Given records
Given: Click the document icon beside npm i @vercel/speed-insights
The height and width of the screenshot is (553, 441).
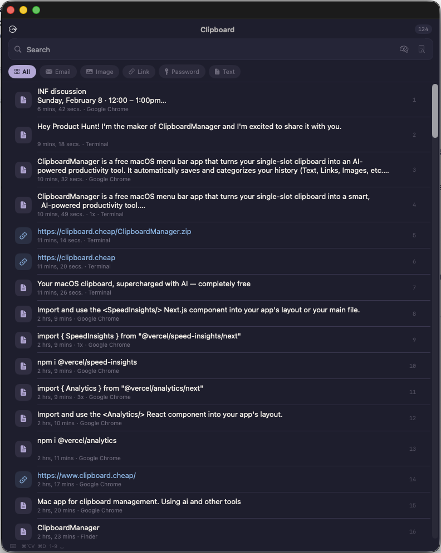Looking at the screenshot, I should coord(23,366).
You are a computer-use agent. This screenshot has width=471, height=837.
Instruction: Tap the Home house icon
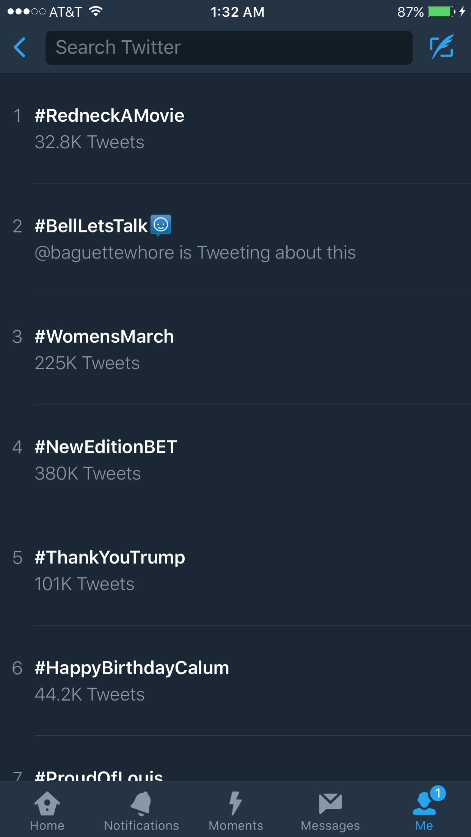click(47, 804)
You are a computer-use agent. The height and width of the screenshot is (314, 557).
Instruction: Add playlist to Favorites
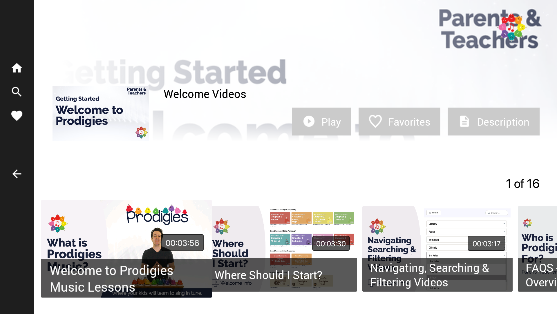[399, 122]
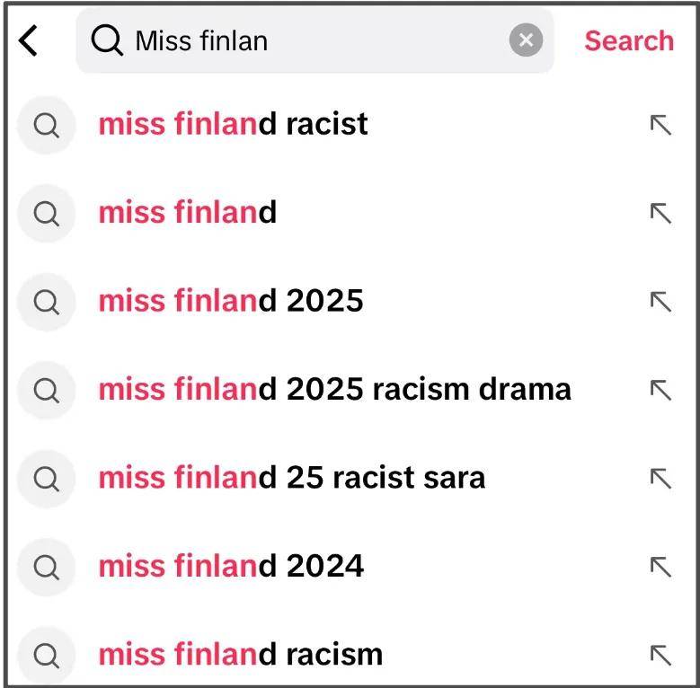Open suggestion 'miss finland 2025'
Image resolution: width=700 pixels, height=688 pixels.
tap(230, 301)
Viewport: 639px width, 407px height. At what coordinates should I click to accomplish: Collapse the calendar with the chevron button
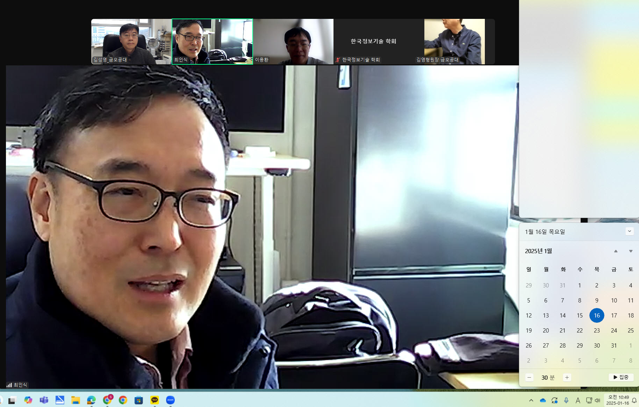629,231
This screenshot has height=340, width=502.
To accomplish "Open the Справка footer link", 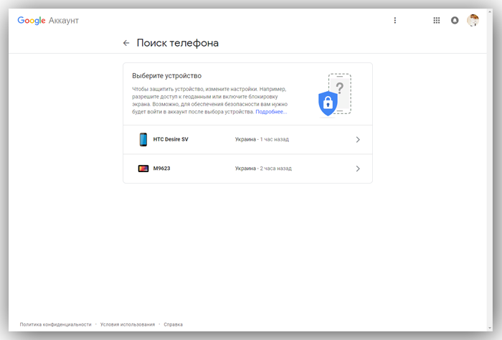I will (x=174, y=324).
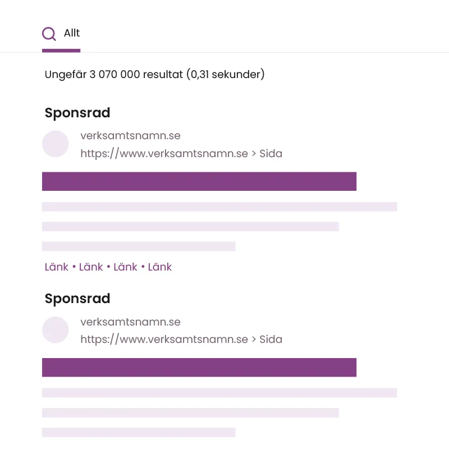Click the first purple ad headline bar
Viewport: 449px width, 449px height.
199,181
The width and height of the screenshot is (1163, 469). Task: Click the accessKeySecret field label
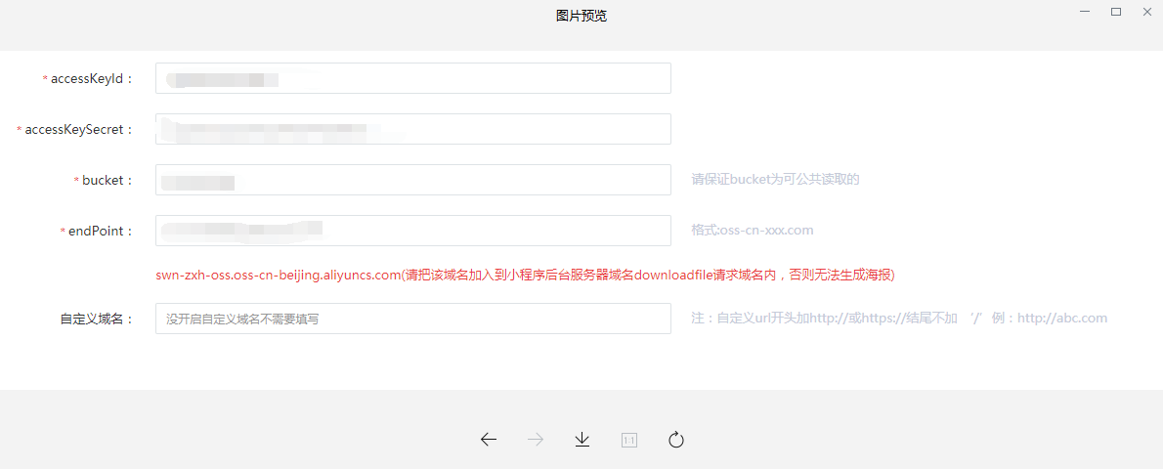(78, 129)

Instructions for the task
Only the lines from the start of the records above through the line containing "This screenshot has height=340, width=502." should be returned, exactly and with both ends, please; the pictures stay out.

Result for this task
Given: Click the document icon beside npm i @vercel/speed-insights
The height and width of the screenshot is (553, 441).
Looking at the screenshot, I should coord(23,366).
You are a computer-use agent. This screenshot has width=471, height=837.
Instruction: Tap the Home house icon
click(47, 804)
You are a computer-use agent. The height and width of the screenshot is (314, 557).
Instruction: Add playlist to Favorites
[399, 122]
Open suggestion 'miss finland 2025'
Image resolution: width=700 pixels, height=688 pixels.
tap(230, 301)
Viewport: 639px width, 407px height. At what coordinates should I click to accomplish: Collapse the calendar with the chevron button
629,231
This screenshot has height=340, width=502.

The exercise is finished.